Provided entries:
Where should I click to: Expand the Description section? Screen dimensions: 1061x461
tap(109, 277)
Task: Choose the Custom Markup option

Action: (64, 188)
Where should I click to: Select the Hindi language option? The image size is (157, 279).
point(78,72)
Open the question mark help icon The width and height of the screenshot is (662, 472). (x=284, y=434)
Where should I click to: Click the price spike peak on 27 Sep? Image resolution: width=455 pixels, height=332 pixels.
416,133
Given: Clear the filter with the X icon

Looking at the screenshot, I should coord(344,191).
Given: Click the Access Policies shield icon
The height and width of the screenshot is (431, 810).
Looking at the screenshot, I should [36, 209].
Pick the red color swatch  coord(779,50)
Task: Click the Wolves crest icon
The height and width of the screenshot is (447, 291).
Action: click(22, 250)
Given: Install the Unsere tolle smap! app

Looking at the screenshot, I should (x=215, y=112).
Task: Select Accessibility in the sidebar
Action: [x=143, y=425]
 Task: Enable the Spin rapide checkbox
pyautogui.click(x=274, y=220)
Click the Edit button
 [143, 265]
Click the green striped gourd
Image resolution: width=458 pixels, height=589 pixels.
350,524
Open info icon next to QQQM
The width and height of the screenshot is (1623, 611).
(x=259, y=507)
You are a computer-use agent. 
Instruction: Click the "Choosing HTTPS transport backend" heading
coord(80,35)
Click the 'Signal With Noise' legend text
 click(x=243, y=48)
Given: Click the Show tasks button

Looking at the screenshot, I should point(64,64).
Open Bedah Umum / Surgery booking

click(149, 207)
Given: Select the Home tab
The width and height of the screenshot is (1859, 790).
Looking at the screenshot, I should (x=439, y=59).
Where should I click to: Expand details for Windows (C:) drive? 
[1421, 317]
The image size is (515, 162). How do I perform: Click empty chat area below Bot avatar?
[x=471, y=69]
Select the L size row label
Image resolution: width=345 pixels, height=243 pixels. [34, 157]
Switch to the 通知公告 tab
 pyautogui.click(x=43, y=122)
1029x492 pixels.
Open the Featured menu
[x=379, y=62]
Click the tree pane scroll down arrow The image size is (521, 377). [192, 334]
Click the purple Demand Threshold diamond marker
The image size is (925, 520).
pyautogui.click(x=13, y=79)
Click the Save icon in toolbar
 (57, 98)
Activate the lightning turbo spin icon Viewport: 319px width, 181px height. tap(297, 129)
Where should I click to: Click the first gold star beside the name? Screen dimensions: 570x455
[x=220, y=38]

Short task:
Write out the lines above as a JSON list of strings, one string per line, skipping blank lines.

Result of this exercise:
[
  "Where should I click to: Expand the Description section? Screen dimensions: 1061x461",
  "tap(109, 277)",
  "Task: Choose the Custom Markup option",
  "Action: (64, 188)",
  "Where should I click to: Select the Hindi language option? The image size is (157, 279).",
  "point(78,72)",
  "Open the question mark help icon The width and height of the screenshot is (662, 472). (x=284, y=434)",
  "Where should I click to: Click the price spike peak on 27 Sep? Image resolution: width=455 pixels, height=332 pixels.",
  "416,133",
  "Given: Clear the filter with the X icon",
  "Looking at the screenshot, I should coord(344,191).",
  "Given: Click the Access Policies shield icon",
  "The height and width of the screenshot is (431, 810).",
  "Looking at the screenshot, I should [36, 209].",
  "Pick the red color swatch  coord(779,50)",
  "Task: Click the Wolves crest icon",
  "The height and width of the screenshot is (447, 291).",
  "Action: click(22, 250)",
  "Given: Install the Unsere tolle smap! app",
  "Looking at the screenshot, I should (x=215, y=112).",
  "Task: Select Accessibility in the sidebar",
  "Action: [x=143, y=425]",
  " Task: Enable the Spin rapide checkbox",
  "pyautogui.click(x=274, y=220)",
  "Click the Edit button",
  " [143, 265]",
  "Click the green striped gourd",
  "Image resolution: width=458 pixels, height=589 pixels.",
  "350,524",
  "Open info icon next to QQQM",
  "The width and height of the screenshot is (1623, 611).",
  "(x=259, y=507)",
  "You are a computer-use agent. ",
  "Instruction: Click the \"Choosing HTTPS transport backend\" heading",
  "coord(80,35)",
  "Click the 'Signal With Noise' legend text",
  " click(x=243, y=48)",
  "Given: Click the Show tasks button",
  "Looking at the screenshot, I should point(64,64).",
  "Open Bedah Umum / Surgery booking",
  "click(149, 207)",
  "Given: Select the Home tab",
  "The width and height of the screenshot is (1859, 790).",
  "Looking at the screenshot, I should (x=439, y=59).",
  "Where should I click to: Expand details for Windows (C:) drive? ",
  "[1421, 317]",
  "The image size is (515, 162). How do I perform: Click empty chat area below Bot avatar?",
  "[x=471, y=69]",
  "Select the L size row label",
  "Image resolution: width=345 pixels, height=243 pixels. [34, 157]",
  "Switch to the 通知公告 tab",
  " pyautogui.click(x=43, y=122)",
  "1029x492 pixels.",
  "Open the Featured menu",
  "[x=379, y=62]",
  "Click the tree pane scroll down arrow The image size is (521, 377). [192, 334]",
  "Click the purple Demand Threshold diamond marker",
  "The image size is (925, 520).",
  "pyautogui.click(x=13, y=79)",
  "Click the Save icon in toolbar",
  " (57, 98)",
  "Activate the lightning turbo spin icon Viewport: 319px width, 181px height. tap(297, 129)",
  "Where should I click to: Click the first gold star beside the name? Screen dimensions: 570x455",
  "[x=220, y=38]"
]